Frequently Asked Questions

Why is my car shaking at high speeds?

Shaking at highway speeds (typically 55–75 mph) is almost always caused by unbalanced tires or a bent wheel. Get a tire balance service first — it costs very little and fixes the problem in the majority of cases.

My car shakes only when I brake — what's wrong?

If you feel pulsation through the brake pedal or steering wheel specifically during braking, your brake rotors are likely warped. This is a safety issue and should be addressed promptly. Get the rotors measured and replaced if they're out of spec.

Can a shaking car fix itself?

Rarely, and not reliably. Most causes of vibration — worn parts, imbalance, warping — don't improve with time. They typically worsen, turning a cheap fix into an expensive one. Address vibration as soon as it appears.

Does car vibration affect fuel economy?

Yes. Misaligned wheels, underinflated tires, and engine misfires all create inefficiency that increases fuel consumption — sometimes by 5–15%. Fixing the vibration often improves your mpg noticeably.

How do I tell if it's a front or rear wheel problem?

Vibration felt strongly in the steering wheel points to a front wheel issue.

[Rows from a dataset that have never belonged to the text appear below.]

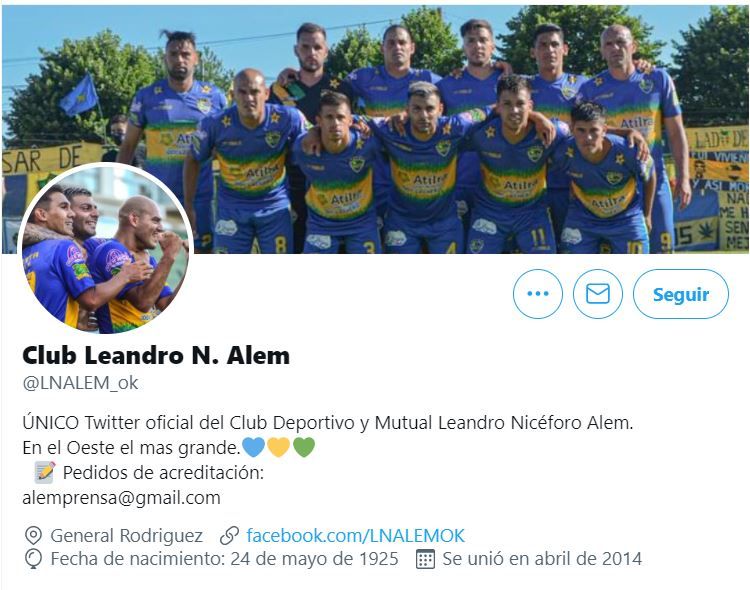Follow the account with the Seguir button
The height and width of the screenshot is (590, 750).
[x=681, y=294]
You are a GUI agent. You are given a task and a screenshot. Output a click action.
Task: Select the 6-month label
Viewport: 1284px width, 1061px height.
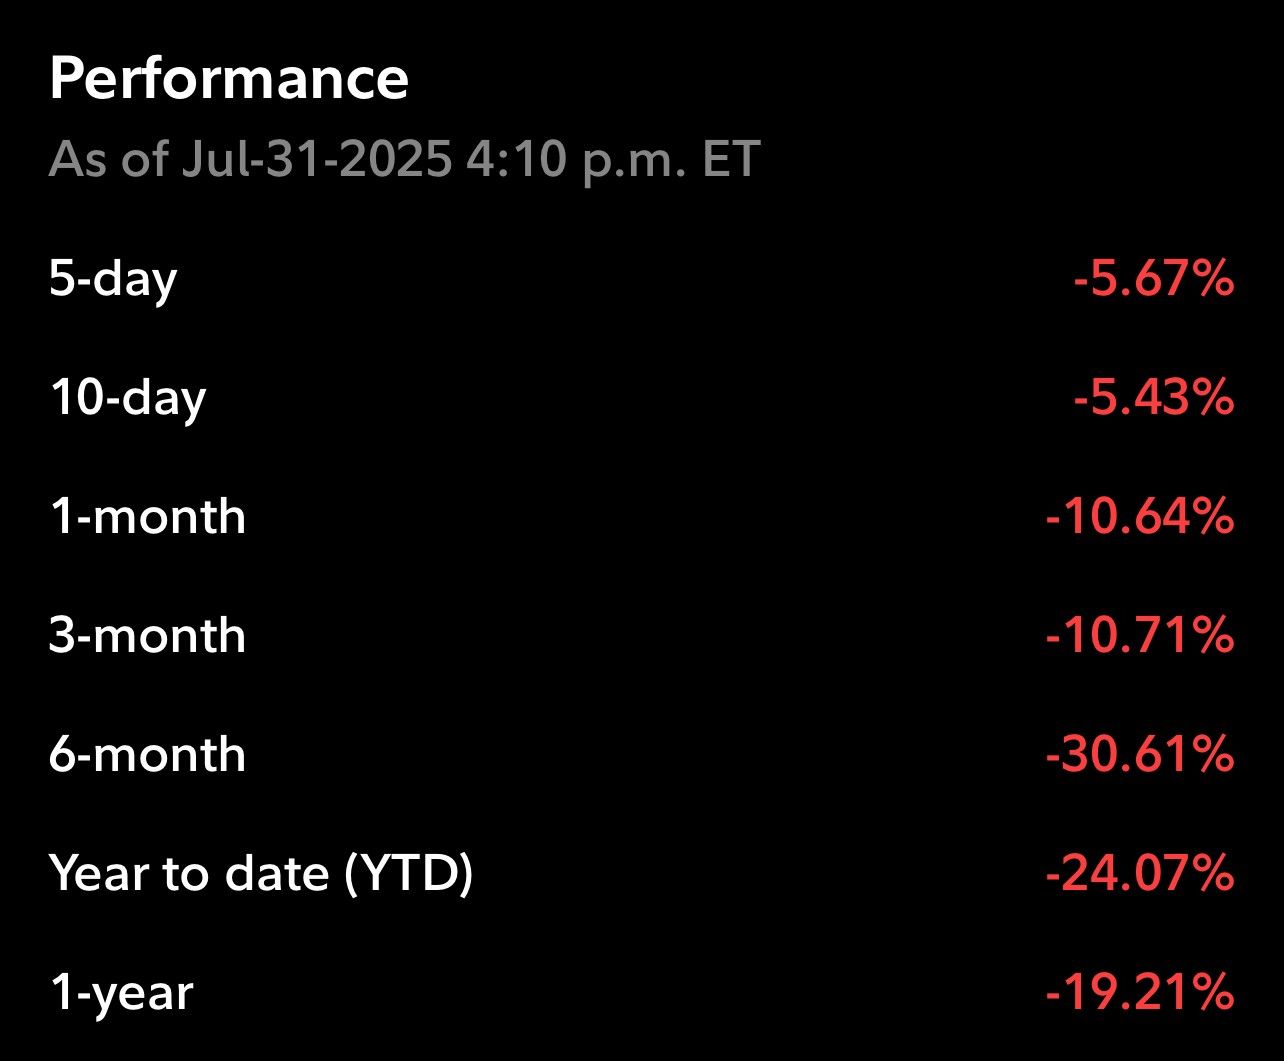click(148, 755)
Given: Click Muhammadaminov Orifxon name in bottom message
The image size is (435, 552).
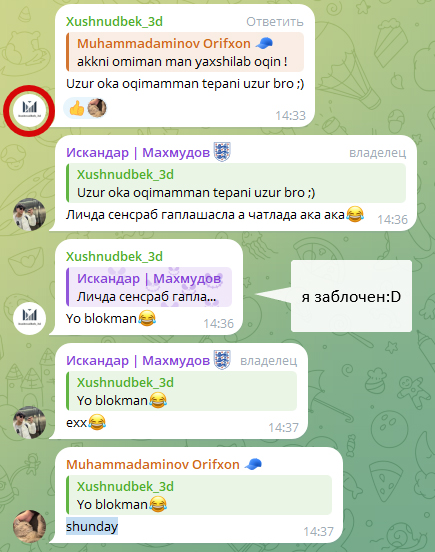Looking at the screenshot, I should tap(153, 464).
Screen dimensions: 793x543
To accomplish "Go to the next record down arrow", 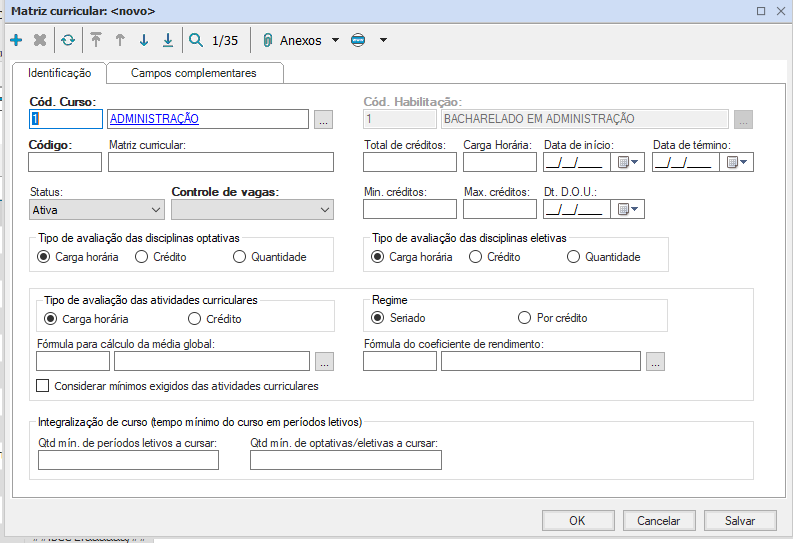I will (x=144, y=41).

Vibration felt through the seat, floor, or rear of the cabin suggests a rear wheel, driveshaft, or exhaust problem. Both front and back feeling equally rough often indicates an engine or transmission issue.

Bottom Line

A car shaking while driving is never something to ignore. The good news: most causes are fixable, and many are inexpensive if caught early. Start with the basics — tire pressure, then balance — before assuming the worst.

If the shake is accompanied by noise, a warning light, or happens specifically when braking or turning, get it checked immediately. Those symptoms indicate safety-critical systems that can fail without warning.

Describe the vibration precisely to your mechanic — when, where, and how intense — and you'll get a faster, more accurate diagnosis every time.